The projected weight savings of 750 lb. per engine from adopting the new material is “well worth having,” he adds. Although GE has been using composite fans on its large engines since the 1990s, Rolls said its hollow titanium blades have remained competitive. However, with increasing fan diameters, “the time is right because the manufacturing technology allows us to get the thickness [of a composite blade] right down,” says Newby.

More substantial tests of the Advance core technology at full engine scale are also planned using a Trent XWB donor engine. “We will take the HP and IP spool out of an XWB and replace it with an Advance core architecture,” Newby says.

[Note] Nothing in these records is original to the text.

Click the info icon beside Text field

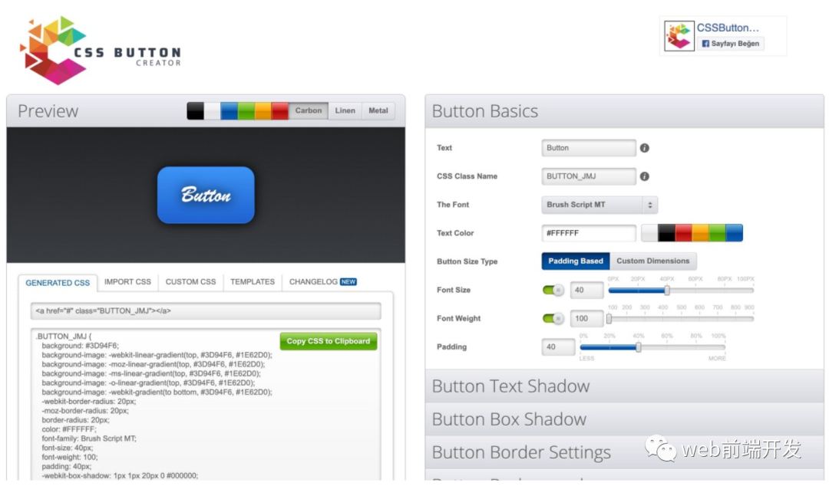click(645, 148)
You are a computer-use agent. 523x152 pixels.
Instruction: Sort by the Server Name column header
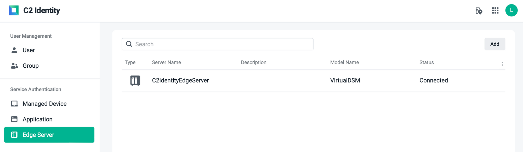coord(166,62)
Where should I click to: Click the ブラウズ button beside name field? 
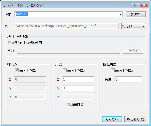(136, 14)
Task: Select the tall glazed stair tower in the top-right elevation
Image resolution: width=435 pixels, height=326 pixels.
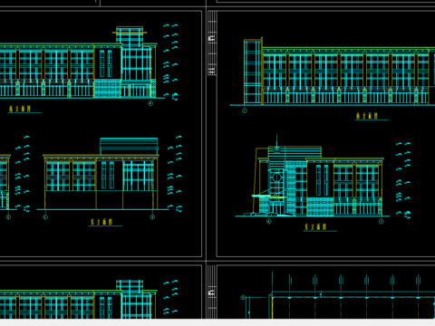Action: [253, 72]
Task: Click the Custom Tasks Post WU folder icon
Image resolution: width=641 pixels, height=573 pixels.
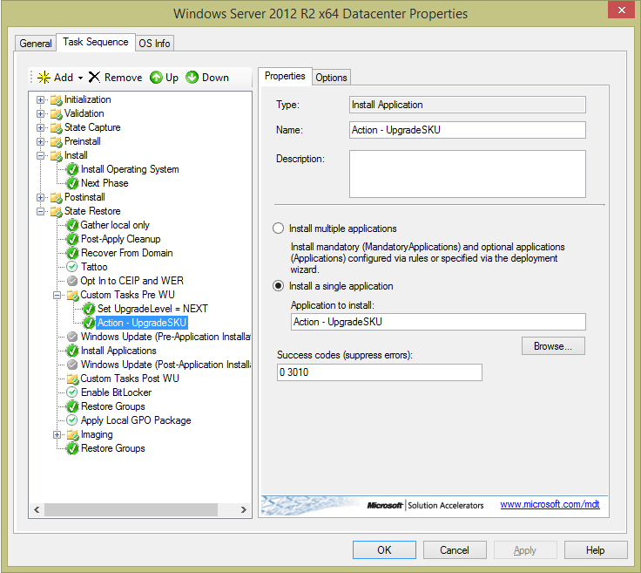Action: [x=72, y=379]
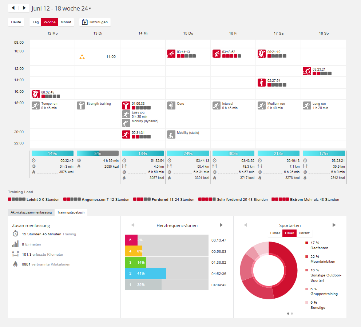The image size is (361, 327).
Task: Open Thursday's cycling session 03:44:13
Action: tap(171, 54)
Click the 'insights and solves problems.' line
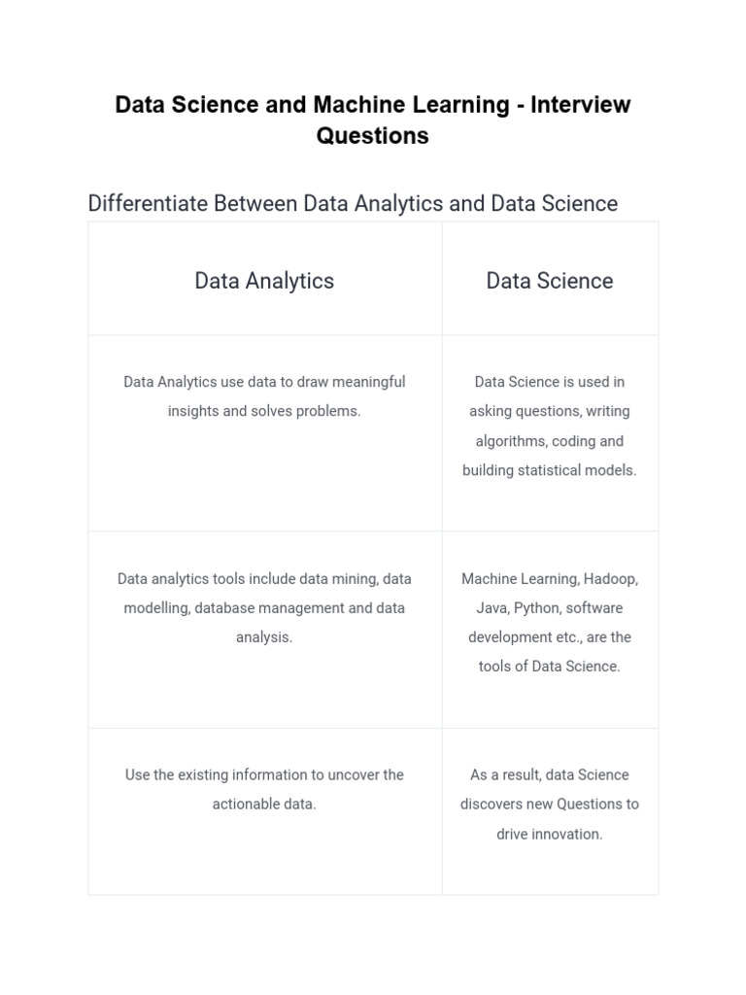The height and width of the screenshot is (995, 746). click(264, 411)
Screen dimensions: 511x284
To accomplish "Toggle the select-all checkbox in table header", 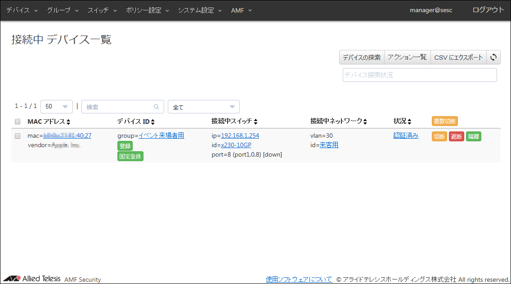I will click(x=18, y=122).
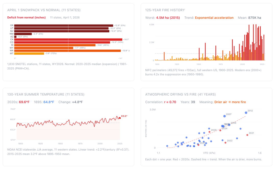Click the CA snowpack deficit bar
This screenshot has width=276, height=170.
click(x=68, y=40)
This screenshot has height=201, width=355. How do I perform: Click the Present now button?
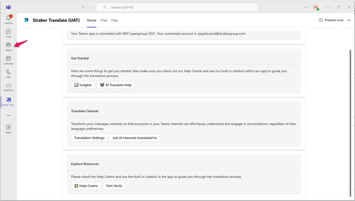(331, 20)
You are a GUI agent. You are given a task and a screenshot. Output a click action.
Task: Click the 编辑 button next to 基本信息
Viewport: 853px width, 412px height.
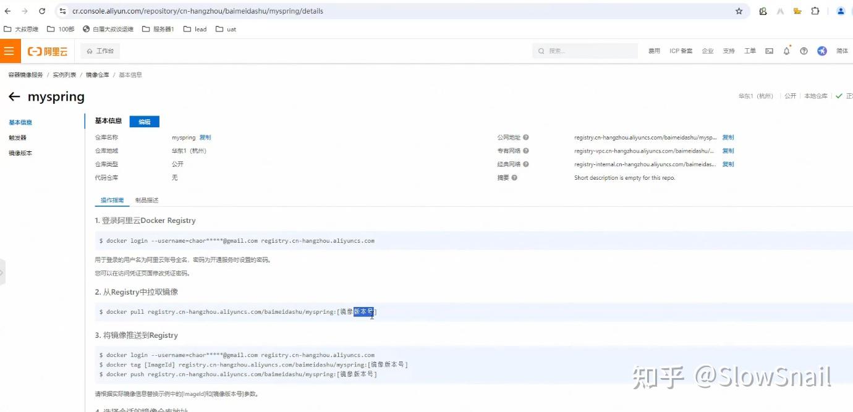(145, 121)
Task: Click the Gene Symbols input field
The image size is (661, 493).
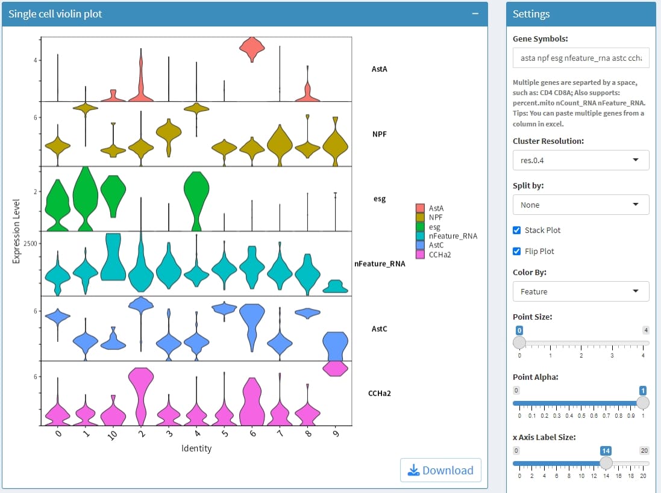Action: tap(580, 58)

He notes that the “Stage 1” exit from concept definition is finished and design freeze is the next step. “We have already got the disk forgings in, and we are starting to machine those. We are looking at different supply chain options to get bits in quickly, and our plan is to run the first build by the end of next year and run a further build [for endurance testing] in 2016,” he adds. “A team has been created and it has got that buzz about it like a new project. It is quite exciting.”

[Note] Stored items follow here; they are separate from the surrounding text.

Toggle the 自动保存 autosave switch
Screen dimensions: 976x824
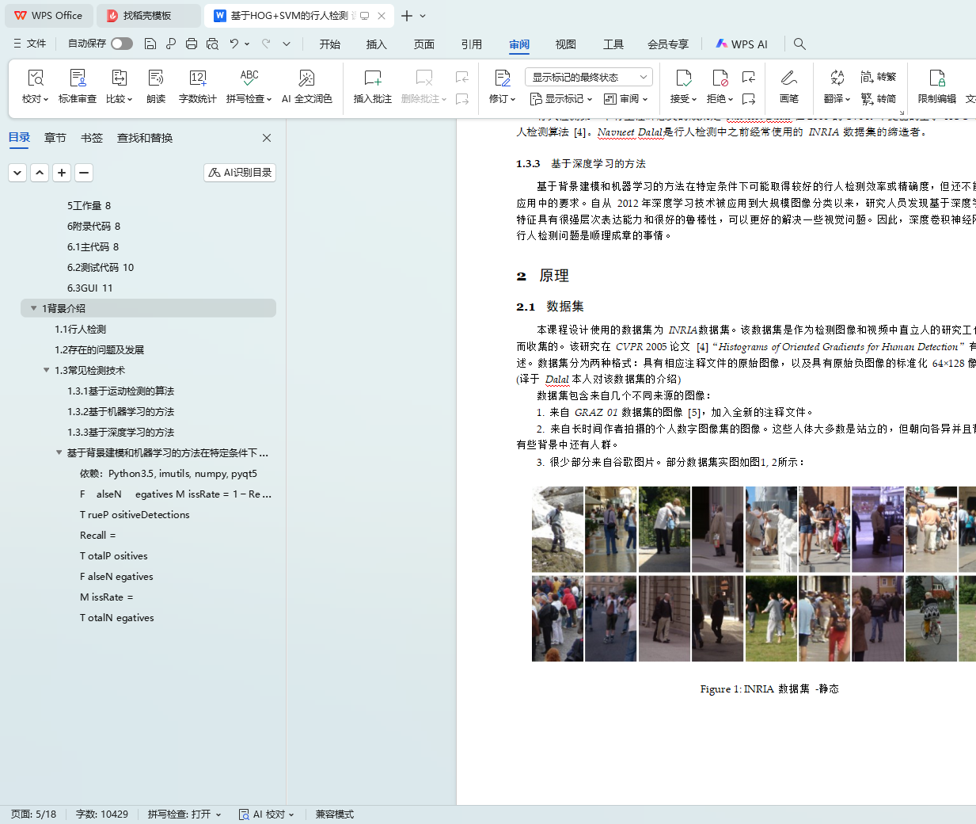pos(122,44)
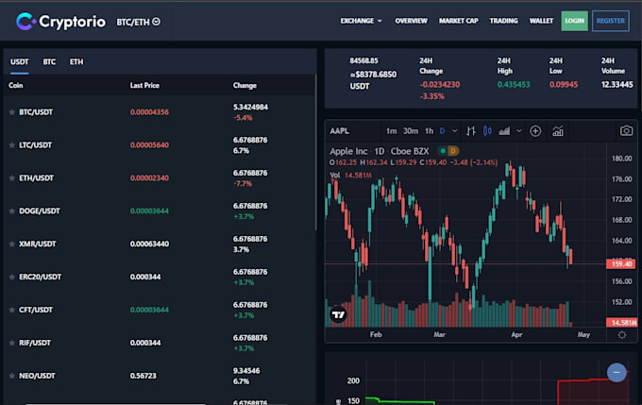Expand the Exchange menu
The height and width of the screenshot is (405, 642).
pos(361,21)

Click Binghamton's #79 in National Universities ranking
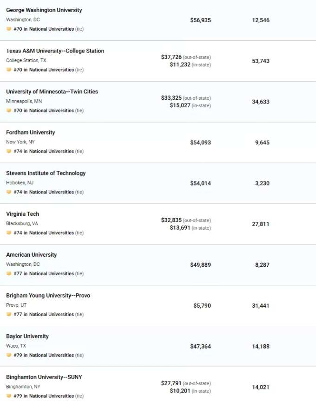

The new core section will incorporate a four-stage IP compressor and 10-stage HP compressor for the testing, though Newby cautions that this “may or may not be the final production configuration,” adding: “It’s not just about the aerodynamics; it’s about how you bring it together as a system. It is those things we want to check as well as the basic aerodynamics.” The only stage counts that are guaranteed to carry through to the production standard will be the test unit’s single-stage IP and two-stage HP turbines.

The higher pressure ratios planned for Advance and UltraFan mean higher operating temperatures and increased generation of nitrous oxides. Several key technologies for coping with these—and to reduce fuel burn and emissions—will be validated during continuing runs of Rolls’s long-running Environmentally Friendly Engine (EFE) test unit. First run in 2010, the fourth build of the Trent 1000-based EFE recently completed a new series of evaluations of high-temperature-capable advanced turbine materials and a lean-burn combustor design. EFE was used to test CMC high-pressure turbine blade tracks in 2013 and more recently evaluated CMC shroud segments. Testing will continue through 2015, Newby says.

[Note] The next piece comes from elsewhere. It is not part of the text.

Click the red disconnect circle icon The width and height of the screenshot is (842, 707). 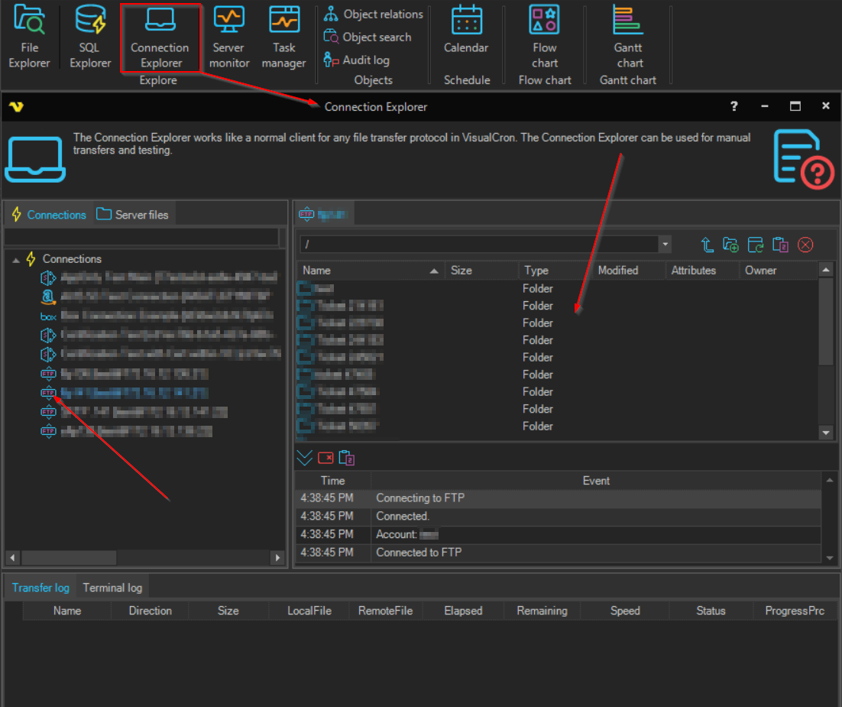coord(805,245)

Trials of a robust lean-burn combustion system have “gone really well,” says Newby. “We have done rig and core engine testing and will run another Trent 1000 with a new combustion module. We’ve done the chemistry in the rigs and we know it works, so this is about putting into a systems environment to see how it behaves on relight, altitude relight, pull-away and when you put water down it. Again like ALPS, this Advanced Lean Combustion System (Alecsys) and EFE are all full-scale Trent 1000s, and Advance will be XWB.” Together with earlier work conducted in Germany under the European Clean Sky 1 research program and Alecsys, “we know this gives us good margin to the [emission regulations] CAEP 6 and 8, and gives us confidence we can meet targets even with more aggressive cycles,” Newby says. “So this allows us to grow these cycles and improve emissions which tend to go in the opposite direction.” Following ground tests, Rolls plans to flight-test the new combustor in 2015 on the company’s 747 flying testbed.

In readiness for UltraFan, Rolls is building a €65 million ($87 million) research and development facility in Dahlewitz, Germany, for testing power gearboxes. “This is a big program,” says Newby. “It will take the Advance core, which we are laying down through the XWB, and wrap a new low-pressure system around it. This will be one of the main parts of the Clean Sky 2 program and is partially funded through both U.K. and German national programs,” he adds. Although Rolls acknowledges the UltraFan gear will be a form of planetary device, it is reluctant to divulge more details. “We have a clear idea of what the baseline is, and we think we know what the right answer is; we just have to validate it. The gear ratio will be around 3:1, if not probably a bit more.” The rig will be adaptable to various engine sizes and capable of testing gear units and associated oil systems at various angles and attitudes. Power gearbox testing is scheduled to run through the end of 2015, with component testing running beyond that.